The wife unit made it clear that our kitchen blender wasn't going to be used for any chip grinding
experiments, so I'll be emulating Geo and hitting a thrift store this next week.

GotTheBug, I'm glad you posted your pictures------I guess I'm a right-brain learner, so it was very
helpful to see the pictures of what you were 'blending', and the resulting powder.

Keep up the killer improvisation!

Cheers,

Mike


----------



## GotTheBug (Oct 27, 2012)

924T said:


> The wife unit made it clear that our kitchen blender wasn't going to be used for any chip grinding
> experiments, so I'll be emulating Geo and hitting a thrift store this next week.
> 
> GotTheBug, I'm glad you posted your pictures------I guess I'm a right-brain learner, so it was very
> ...



You'll love the next one. I ditched the blender entirely, as I have "stuff" lyin' around the shop. After taking Geo's advise on incinerating, pics here: http://goldrefiningforum.com/phpBB3/viewtopic.php?f=38&t=15997

I took a small metal bucket to put the incinerated chips into, with a hole in lid to accommodate a mixing paddle, and used said paddle with a hand drill to pulverize the chips into a pretty good powder. Will be screening powder today to see just how fine it went, but results look promising. Pics will be forthcoming when I have some decent results to report.

Paul.


----------



## GotTheBug (Oct 27, 2012)

924T said:


> The wife unit made it clear that our kitchen blender wasn't going to be used for any chip grinding
> experiments, so I'll be emulating Geo and hitting a thrift store this next week.
> 
> As for me, 2 two ex wives, 2 broken blenders in the shop. Is there a connection?
> ...


----------



## butcher (Oct 27, 2012)

Maybe you just need a better blender, or treat it better.


----------



## GotTheBug (Oct 27, 2012)

Butcher, and how hard was it really for you to avoid making comment concerning the wives? Lol.


----------



## butcher (Oct 27, 2012)

been married over 36 years, I learned when to keep my mouth shut, and get my own blender.


----------



## GotTheBug (Oct 27, 2012)

butcher said:


> been married over 36 years, I learned when to keep my mouth shut, and get my own blender.

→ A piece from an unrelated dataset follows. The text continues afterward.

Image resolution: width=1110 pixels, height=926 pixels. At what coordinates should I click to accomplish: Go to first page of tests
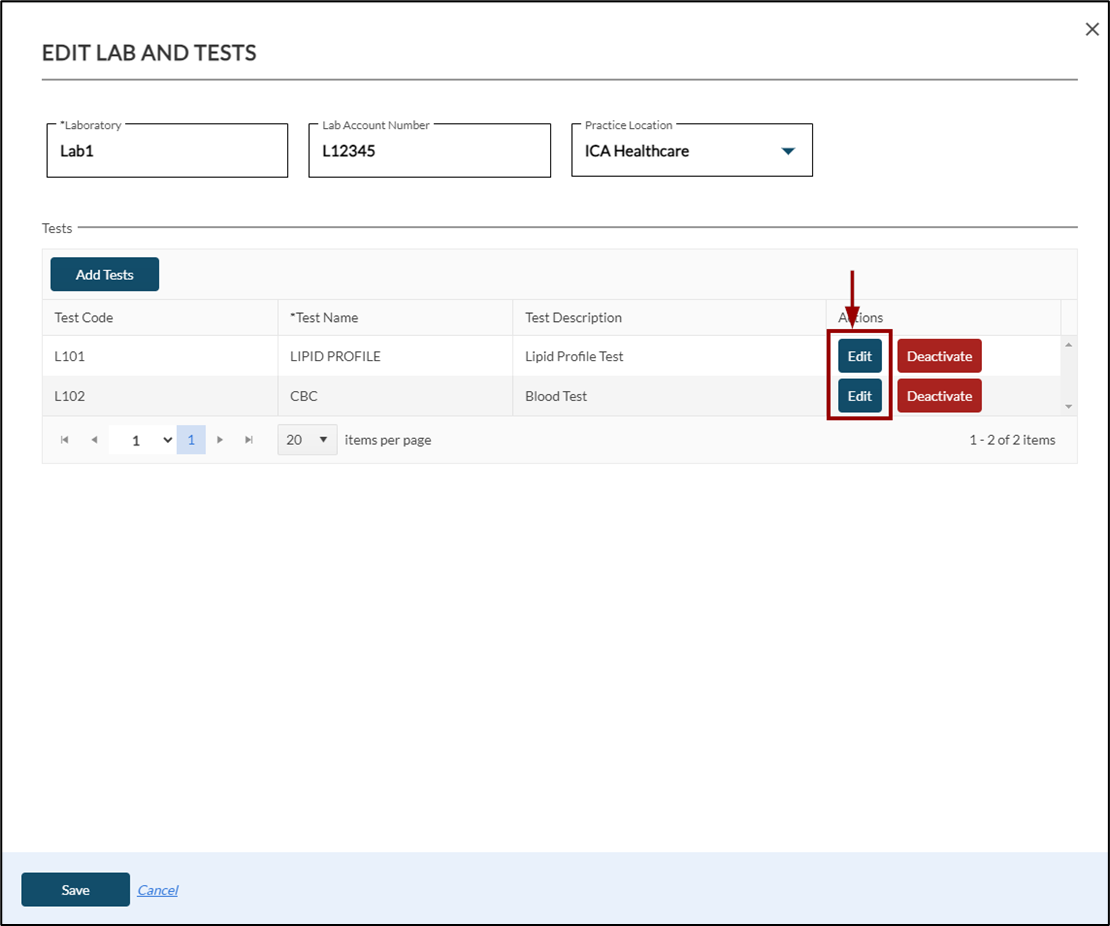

LOL, where were YOU when I needed you most? 

Too funny.


----------



## larryb (Dec 15, 2012)

GotTheBug said:


> In my quest for processing IC's, flatpacks, whatever you like to call them, I had this "bright" idea. How bright? HA, let the comments commence, at least it's a start.
> 
> So, I had an old blender (yes, last thing you hear before a redneck dies is "Hey Yall, watch this!").
> 
> ...


 Hahaha, Loved this testing you did here. Innovative or what. Very good results while it lasted though.  lb


----------